Monday, October 1, 2007


Hello everybody this is Alanna with the scribe post for today.

A.M Class:
This morning Mr. K gave us some time to work on a few questions to start off the period.

For part A the last two questions are the ones the I'll be concentrating on because those are the ones that the class somewhat had trouble on.

The coordinates of point, A, on the graph y= f(x) are (-2, -3). What are the coordinates of its image on each of the following graphs?
1. y= 3f(x)
First off we were given the points for A in the beginning of the question: (-2, -3).
Since the 3 is outside of the brackets this will cause Only the output to be tripled. So the x values with remain the same.
(-3)(3)= -9

Leaving us with the coordinates of (-2, -9)

2. y= f(1/2x)
We take the x value of coordinate A, which is (-2) and multiply it by the reciprocal in the equation which is (2/1) or just the number 2.

(-2)(2)= 4
Leaving us with the coordinates of (-4, -3)

*note- Mr.K told us that since we are in a higher class of math we don't divide anymore, we multiply everything.

For part B of the questions we were given the same thing but except this time we have to work backwards.
e.x We are given coordinates (5, -4) and equation y= f(x - 4)-5, now we have to find the original coordinates of B.
Take the x coordinate 5 and add -4, which will give you 1. For the y coordinate take -4 and subtract -5 and it will give you 1. This will give you the coordinates (1, 1).

After doing these questions he gave one more long question and I'm pretty sure everyone will agree that the last part of the question was complicated.

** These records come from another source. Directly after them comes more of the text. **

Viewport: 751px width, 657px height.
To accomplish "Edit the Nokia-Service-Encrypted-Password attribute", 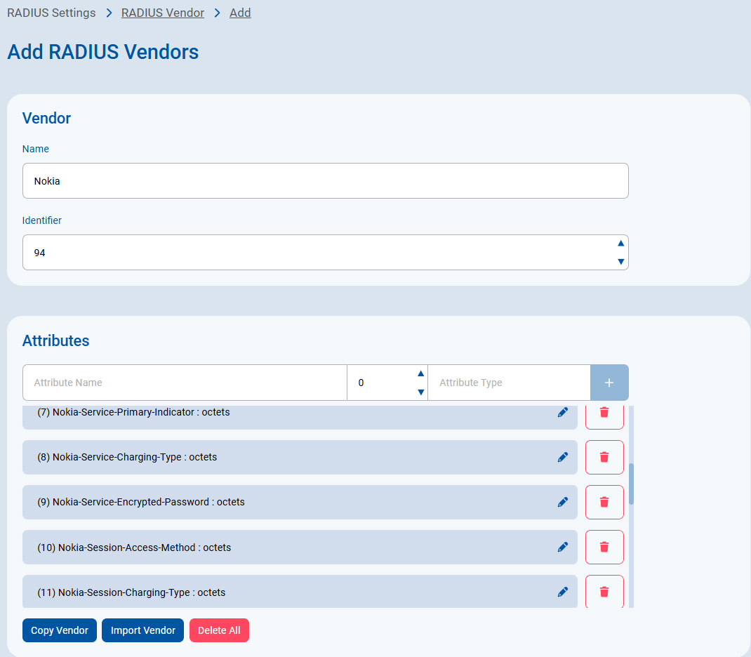I will [562, 502].
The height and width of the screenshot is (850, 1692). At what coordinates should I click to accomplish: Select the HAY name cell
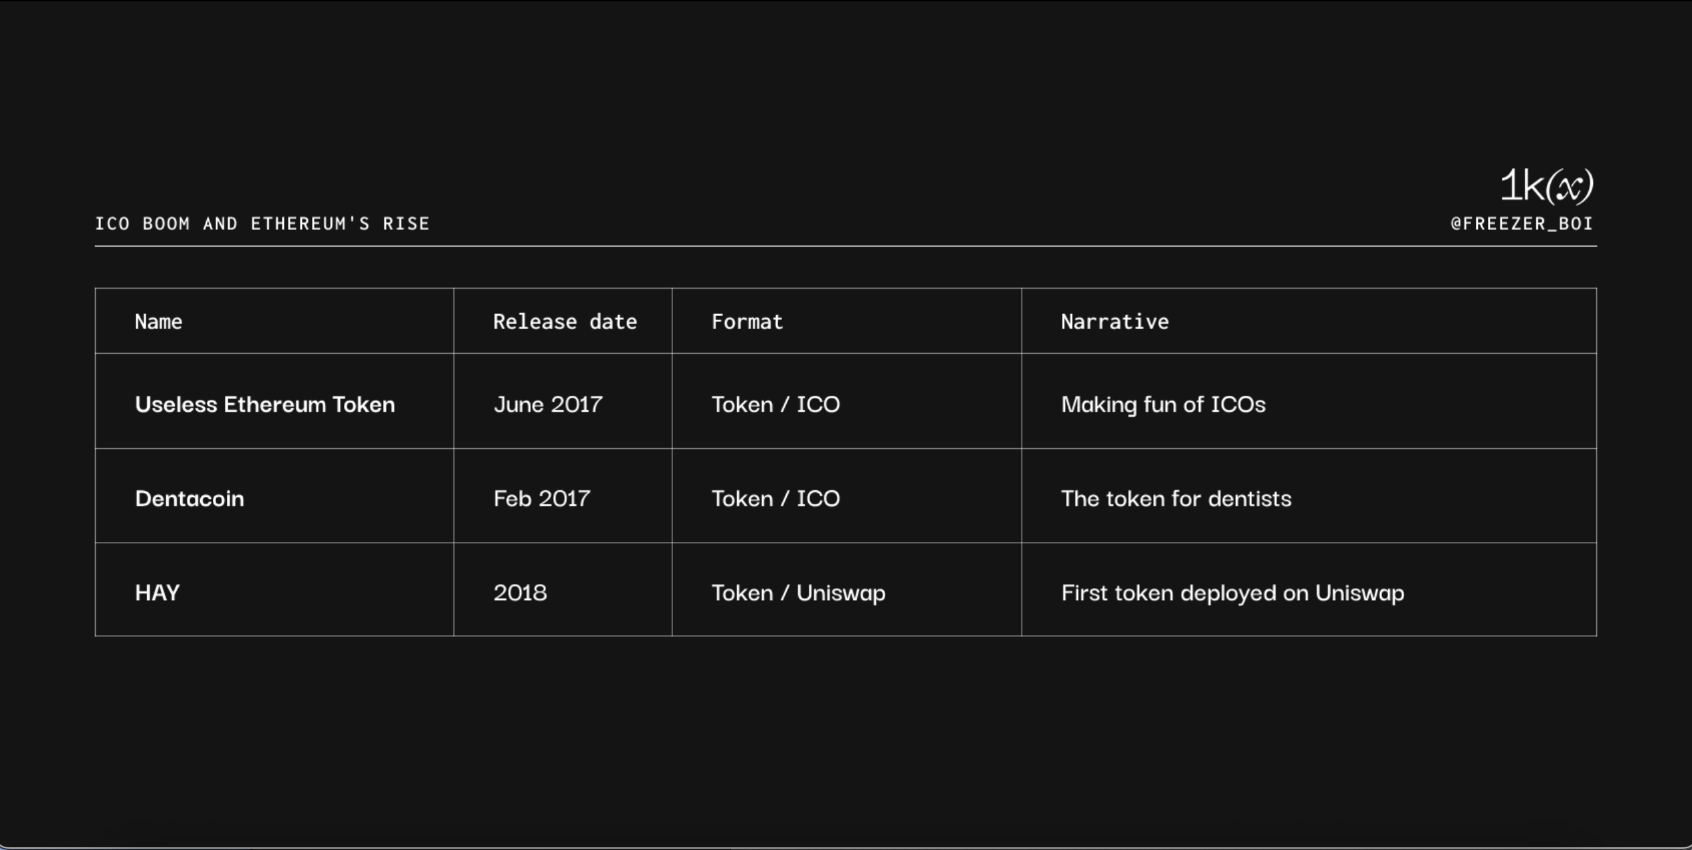[x=158, y=593]
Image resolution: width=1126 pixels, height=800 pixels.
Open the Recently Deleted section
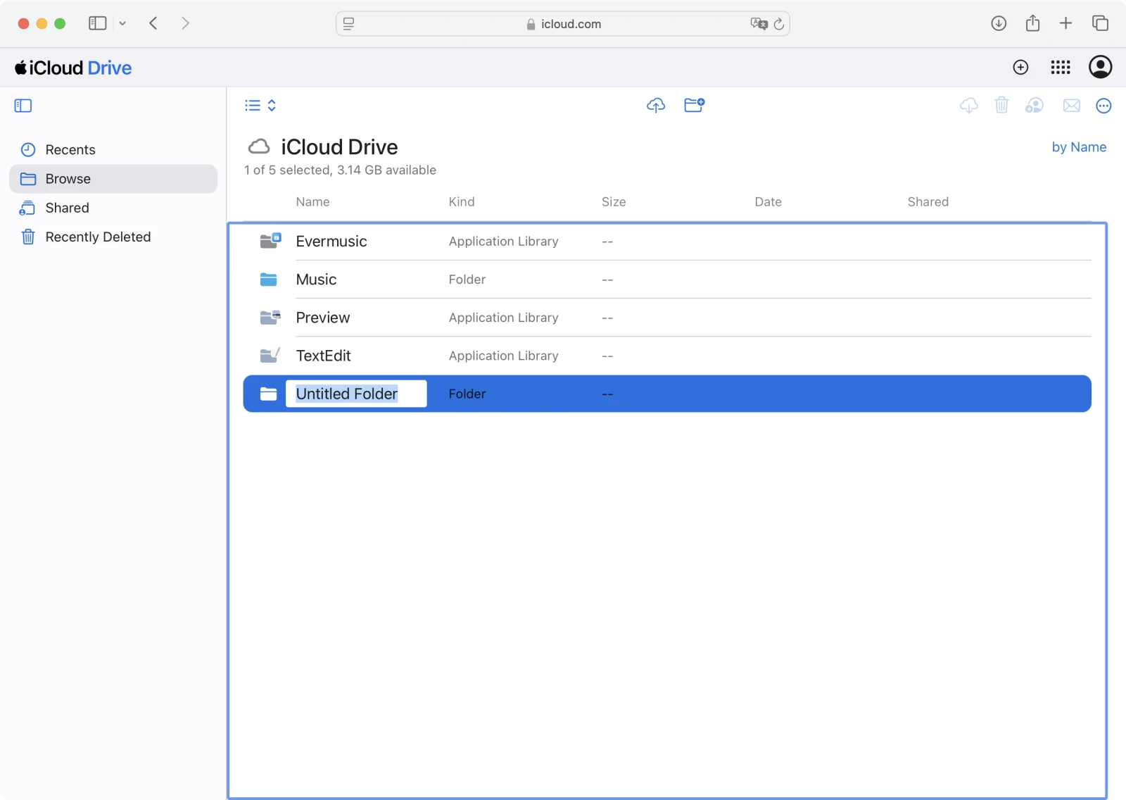tap(98, 237)
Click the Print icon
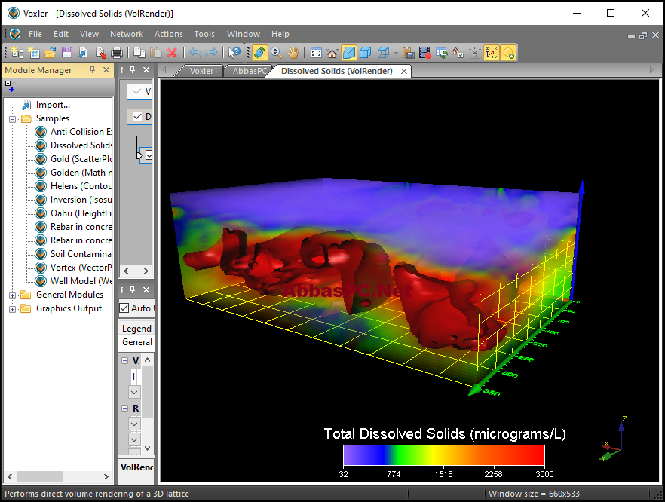 pyautogui.click(x=117, y=53)
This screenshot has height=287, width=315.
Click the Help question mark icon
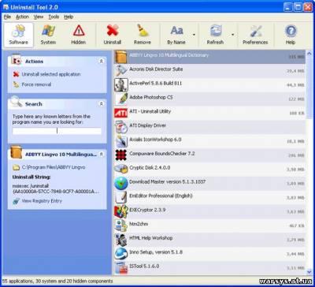291,31
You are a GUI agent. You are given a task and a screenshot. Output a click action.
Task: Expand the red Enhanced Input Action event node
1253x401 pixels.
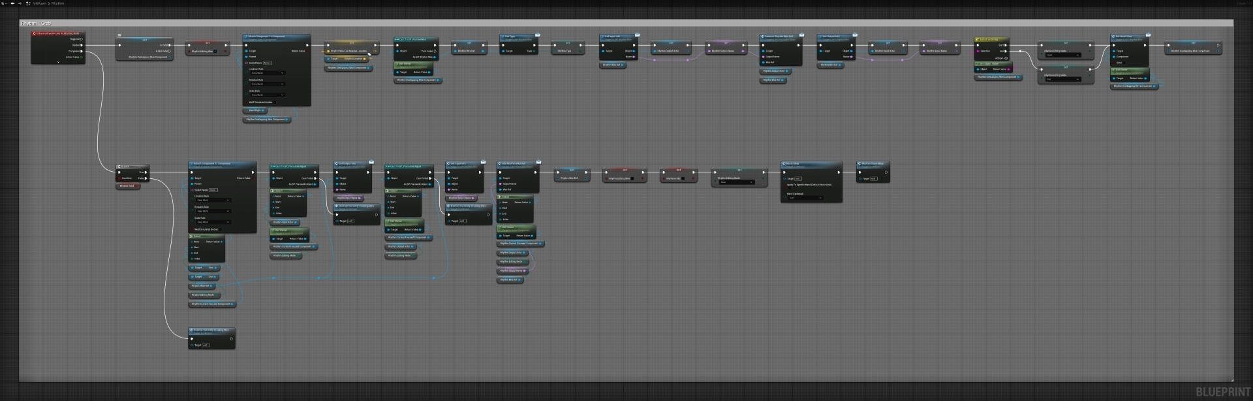(x=58, y=62)
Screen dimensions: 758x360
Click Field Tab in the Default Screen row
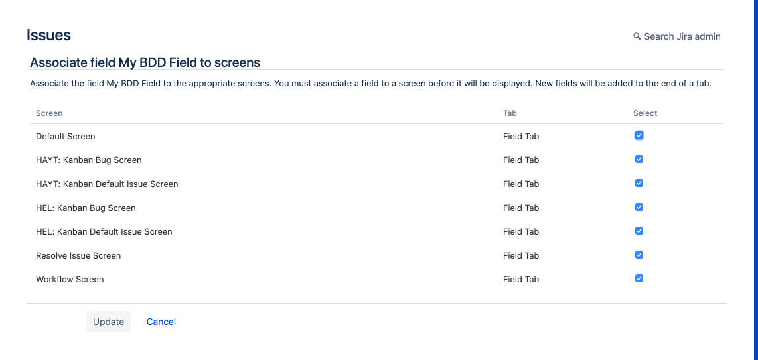point(521,136)
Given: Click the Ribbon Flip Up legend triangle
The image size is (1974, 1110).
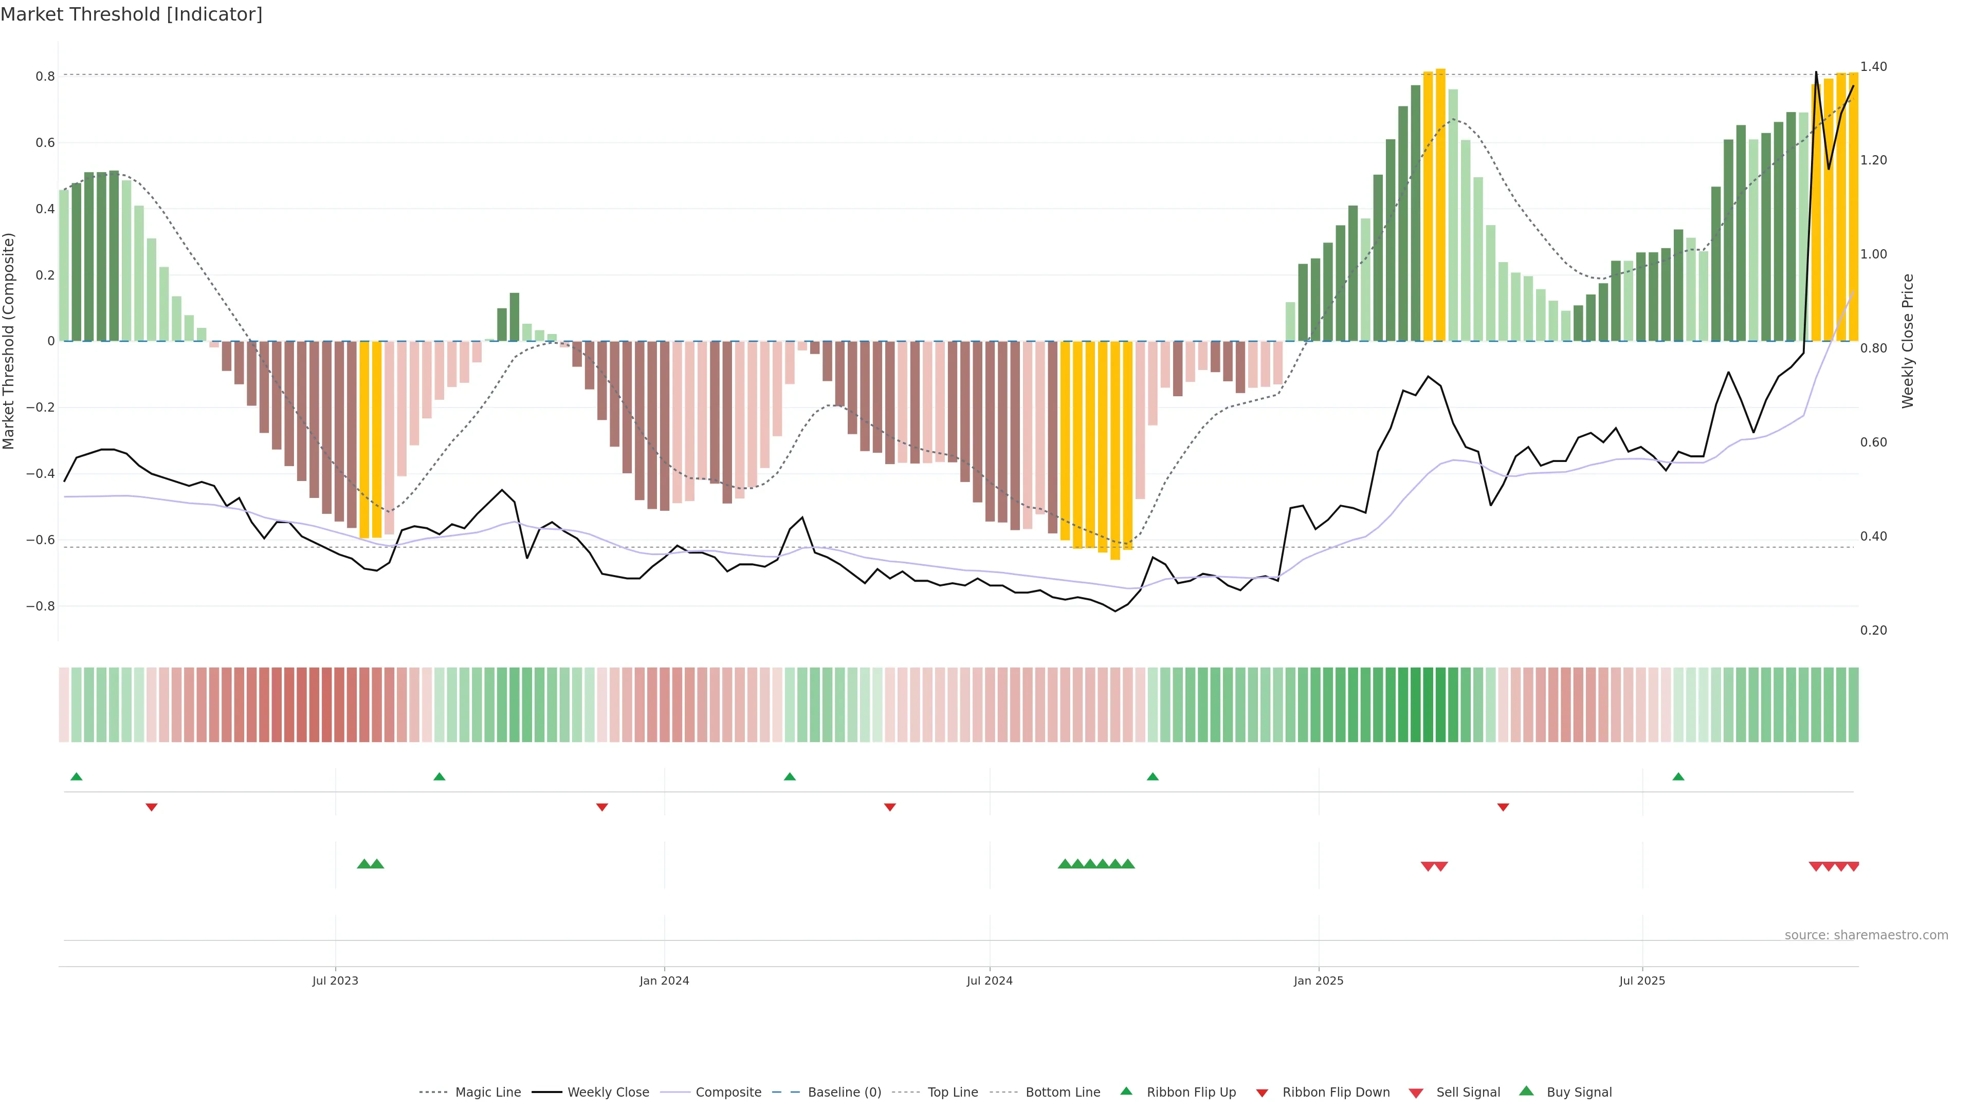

Not until one of the students pointed out an easier way to solve the question and pretty much everybody liked his way better. Not sure of the guys name but good job!
The questions are on slide 2 of todays lesson and "that guys" method is on slide 3. What he did was just fill in the green equation on slide 2 then just worked on it from there by isolating the x variable. That gives you the original coordinates of B that was asked for.

P.M Class

To begin the afternoon class Mr. K
rambled on about the calculator and how they can have technical limitations.

After that we applied our knowledge of transformations onto graph. Thank fully we had that excerise because it made things even more clearer.

Later on we learned about odd and even functions.

Even Functions:
To tell if its an even function what you get is kinda like a mirror image on the Y axis.

Even Only IF f(-x) = (x)
f(x)= x^2
f(-x)= (-x)^2

f(-x) = x^2

This is equal because the end result is the same thing as the beginning equation.

g(x)= x^2 + 2x
g(-x)= (-x)^2 + 2(-x)

g(-x)= x^2 - 2x

Not equal because in the end you end up with x^2 - 2x which is not the same as the original.

Odd Functions:
To tell if its an odd function by a glance is if you are able to get the same image if you flipped it over.


A function is odd only IF f(-x) = -f(x)
f(x) = x^3 - x

f(-x) = (-x)^3 - (-x)

f(x) = -x^3 + x

not even

-f(x) = -(x^3 - x)

-f(x) = -x^3 + x

since f(-x) = -f(x) this is an odd function.

The bell rang for class change so that was the end of the class. Mr. K assigned exercise 9 today.

Tomorrows scribe will be Mary Ann.

1 comment:

Mary Ann said...

Good job on the scribe!
I hope i'll deliver a good scribe for tomorrow..